Where the data below has the string "pixels", return the whole line.

┏━━

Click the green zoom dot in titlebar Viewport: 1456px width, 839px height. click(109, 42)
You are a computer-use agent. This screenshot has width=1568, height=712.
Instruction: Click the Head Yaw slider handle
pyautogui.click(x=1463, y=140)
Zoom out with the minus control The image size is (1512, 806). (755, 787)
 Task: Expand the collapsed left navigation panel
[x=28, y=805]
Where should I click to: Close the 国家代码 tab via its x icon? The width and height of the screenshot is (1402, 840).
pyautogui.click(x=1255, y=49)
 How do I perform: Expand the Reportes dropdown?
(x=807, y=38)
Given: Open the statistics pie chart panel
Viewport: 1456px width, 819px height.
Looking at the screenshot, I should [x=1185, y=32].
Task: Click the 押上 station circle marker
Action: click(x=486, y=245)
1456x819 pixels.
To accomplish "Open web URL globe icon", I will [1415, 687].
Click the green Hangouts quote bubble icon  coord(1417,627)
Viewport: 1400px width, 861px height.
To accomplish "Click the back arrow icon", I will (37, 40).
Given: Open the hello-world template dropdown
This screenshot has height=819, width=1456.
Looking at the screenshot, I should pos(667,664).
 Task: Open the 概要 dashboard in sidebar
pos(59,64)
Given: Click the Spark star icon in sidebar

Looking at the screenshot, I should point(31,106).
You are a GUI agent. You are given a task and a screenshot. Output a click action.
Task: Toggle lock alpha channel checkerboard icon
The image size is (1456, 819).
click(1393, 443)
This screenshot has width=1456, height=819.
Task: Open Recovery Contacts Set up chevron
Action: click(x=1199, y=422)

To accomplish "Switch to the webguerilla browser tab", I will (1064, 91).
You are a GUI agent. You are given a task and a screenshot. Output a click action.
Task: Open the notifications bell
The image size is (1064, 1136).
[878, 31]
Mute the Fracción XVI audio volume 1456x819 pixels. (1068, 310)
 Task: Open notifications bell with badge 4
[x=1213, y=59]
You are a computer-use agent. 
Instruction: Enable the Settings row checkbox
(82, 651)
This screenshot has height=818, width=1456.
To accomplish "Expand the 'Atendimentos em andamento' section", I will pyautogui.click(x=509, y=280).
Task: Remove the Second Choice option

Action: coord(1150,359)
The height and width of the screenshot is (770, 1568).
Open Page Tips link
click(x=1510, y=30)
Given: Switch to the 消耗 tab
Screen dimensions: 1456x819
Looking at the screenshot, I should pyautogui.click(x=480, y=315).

┗━━

Task output:
1456x819 pixels.
Mute the Fracción XVI audio volume 1456x819 pixels. (1068, 310)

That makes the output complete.